* EXERCISE GOAL
Take each line of the data that contains the string "Given" and copy it.

* DATASET CONTENT
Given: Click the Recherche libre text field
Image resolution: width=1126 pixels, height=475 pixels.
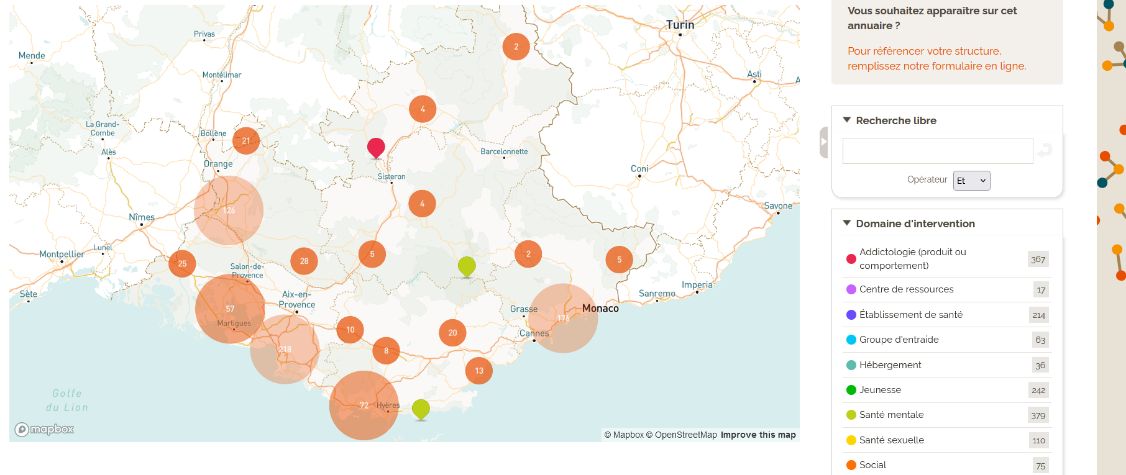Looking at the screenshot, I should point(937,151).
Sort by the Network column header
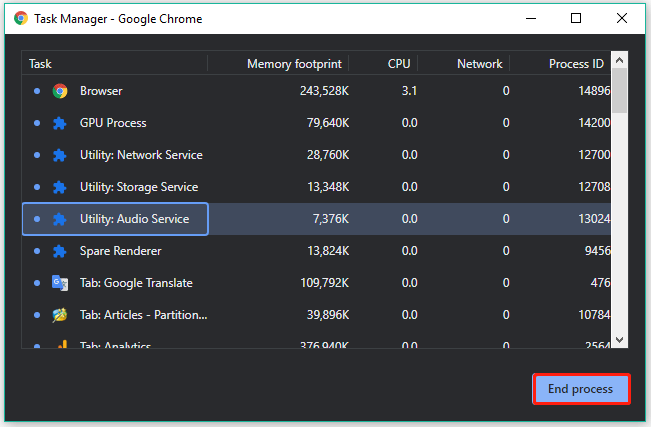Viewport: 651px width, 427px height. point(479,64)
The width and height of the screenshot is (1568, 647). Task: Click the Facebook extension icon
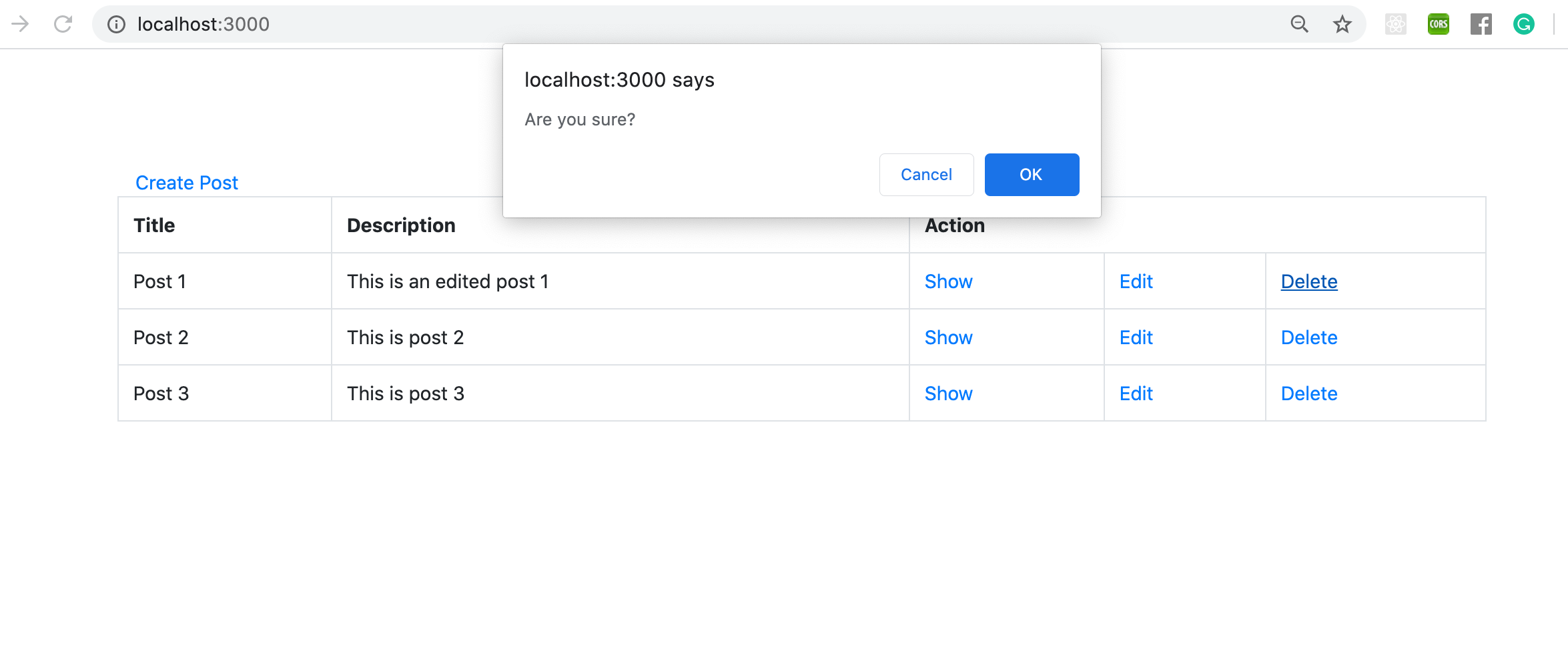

==

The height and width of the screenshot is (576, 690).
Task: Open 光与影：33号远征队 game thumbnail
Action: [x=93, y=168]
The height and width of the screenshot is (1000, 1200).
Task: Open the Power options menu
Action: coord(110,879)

* * *

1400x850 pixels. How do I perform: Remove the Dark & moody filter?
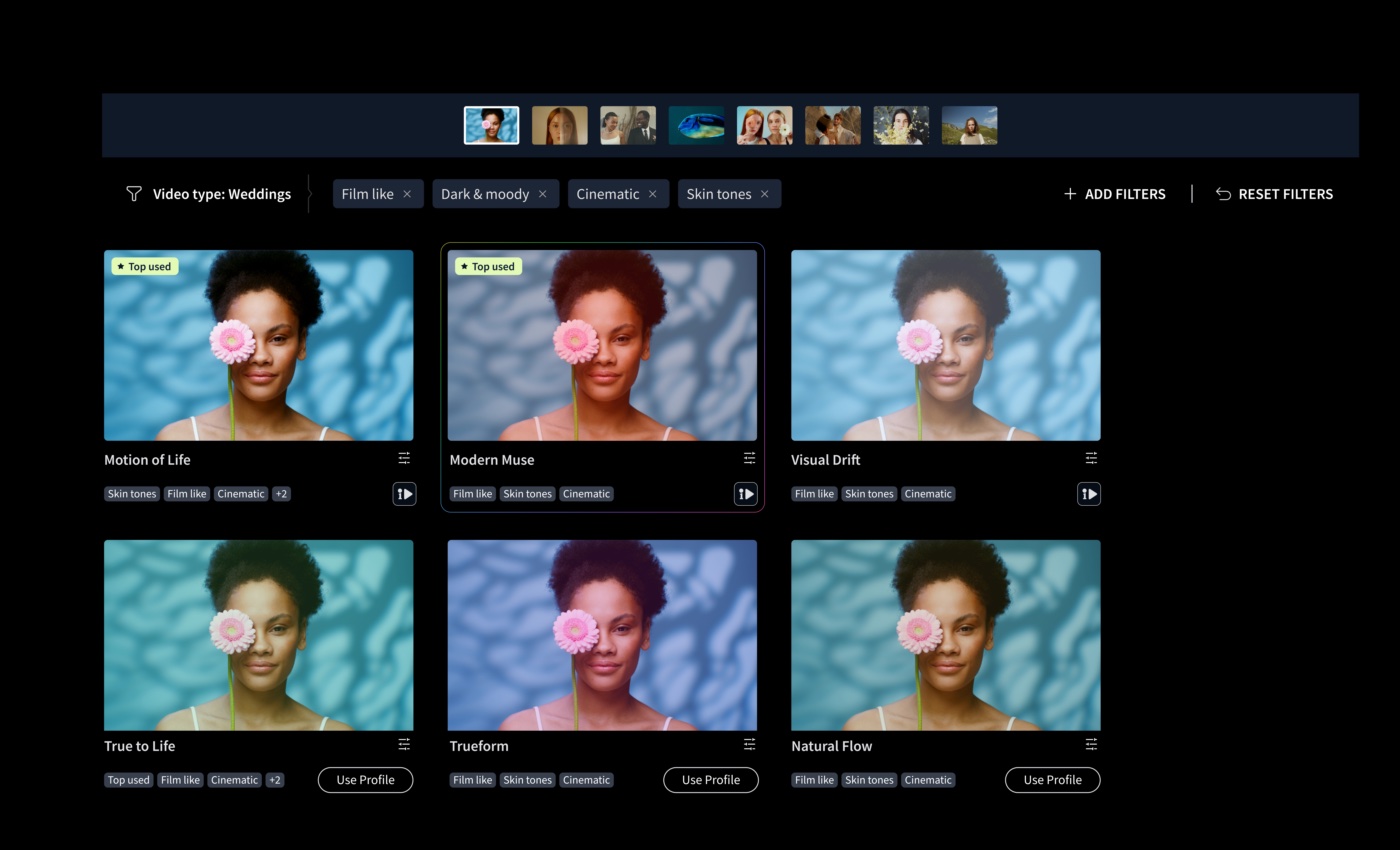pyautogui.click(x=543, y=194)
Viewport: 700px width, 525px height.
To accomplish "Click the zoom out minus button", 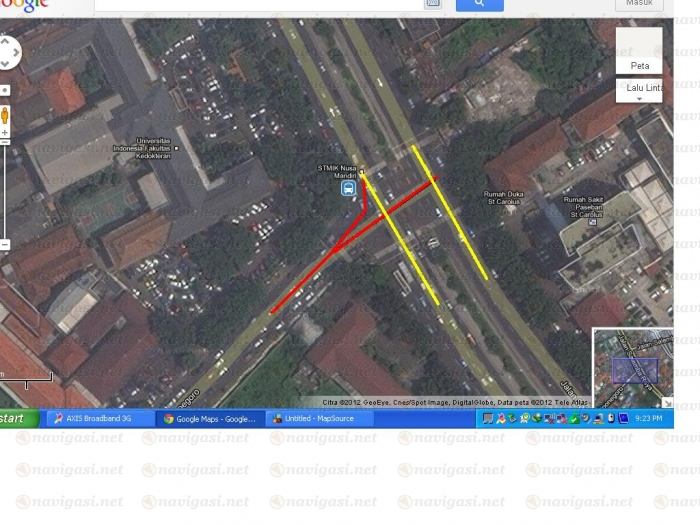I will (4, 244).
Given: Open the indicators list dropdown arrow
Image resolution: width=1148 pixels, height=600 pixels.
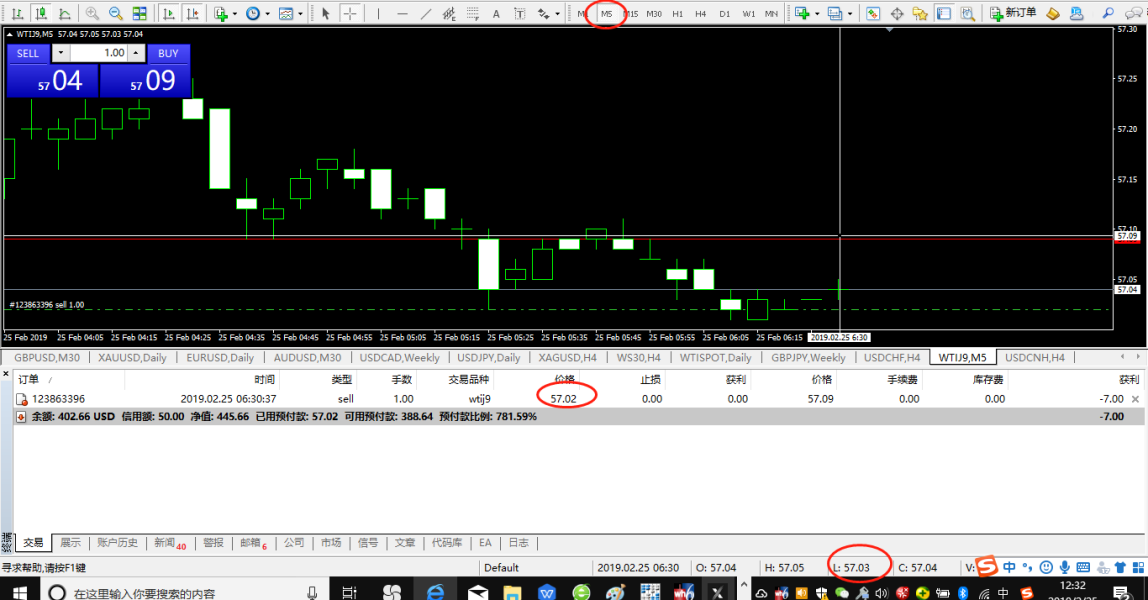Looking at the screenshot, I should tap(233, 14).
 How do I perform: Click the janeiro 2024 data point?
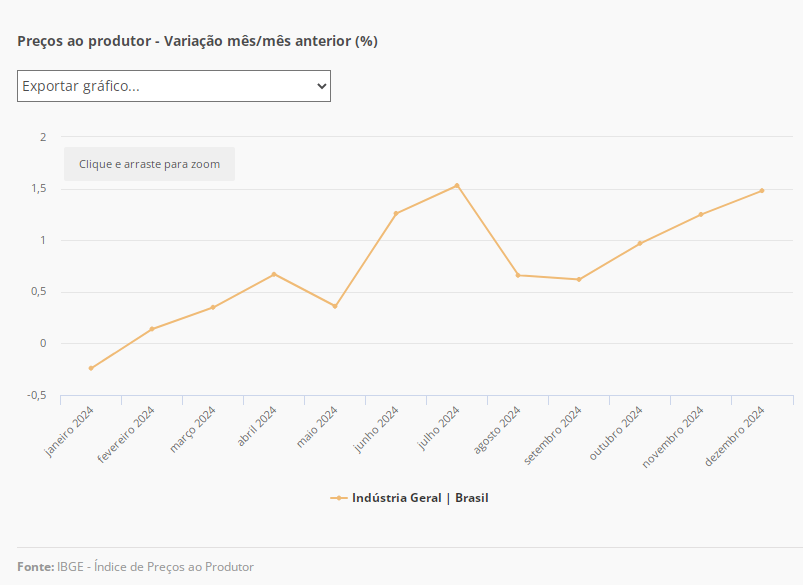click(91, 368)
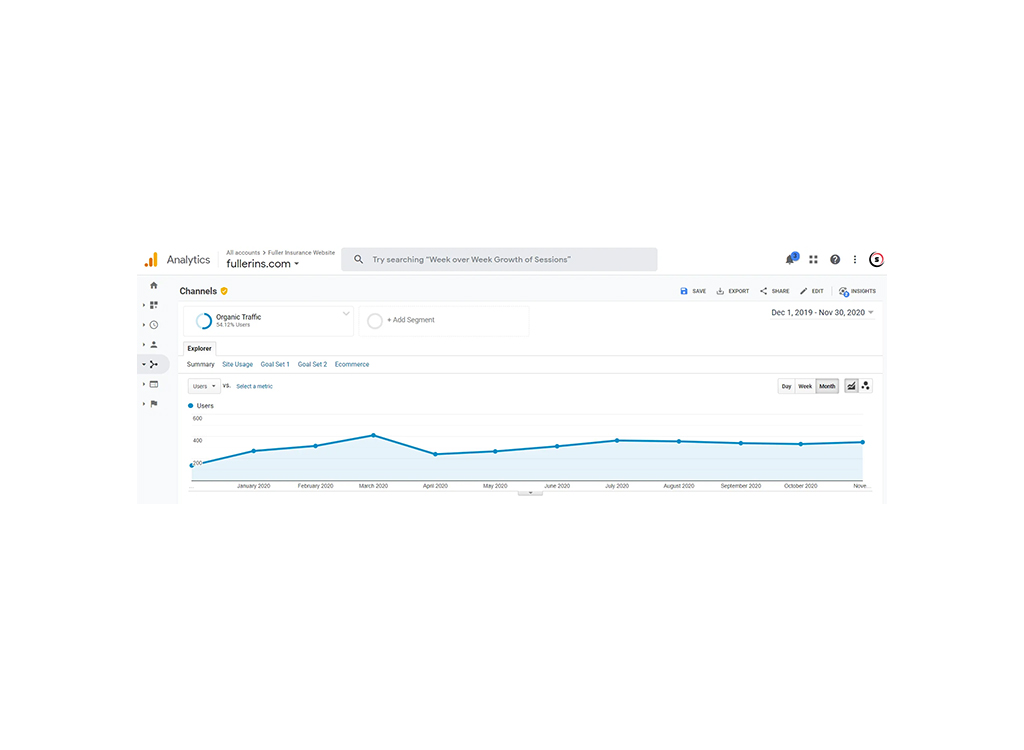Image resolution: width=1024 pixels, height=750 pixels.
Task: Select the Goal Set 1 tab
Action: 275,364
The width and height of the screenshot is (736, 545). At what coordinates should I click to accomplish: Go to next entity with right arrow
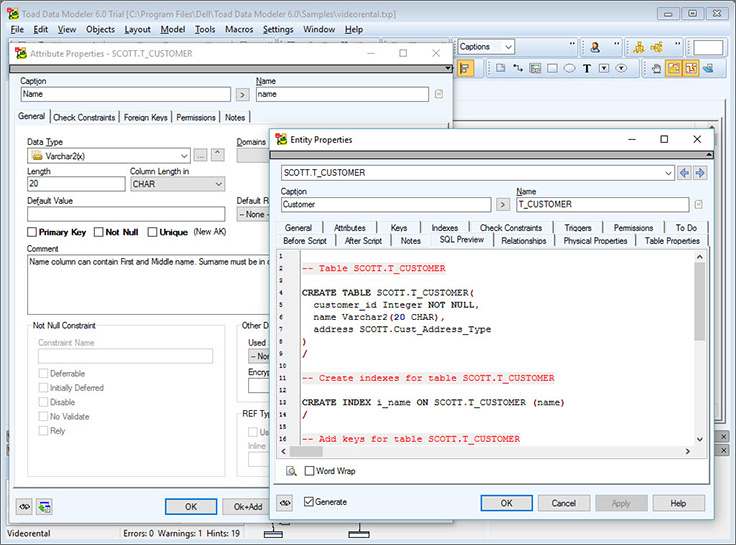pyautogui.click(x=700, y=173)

* OUTPUT BELOW
Given: Click the Recherche libre text field
Given: Open the indicators list dropdown arrow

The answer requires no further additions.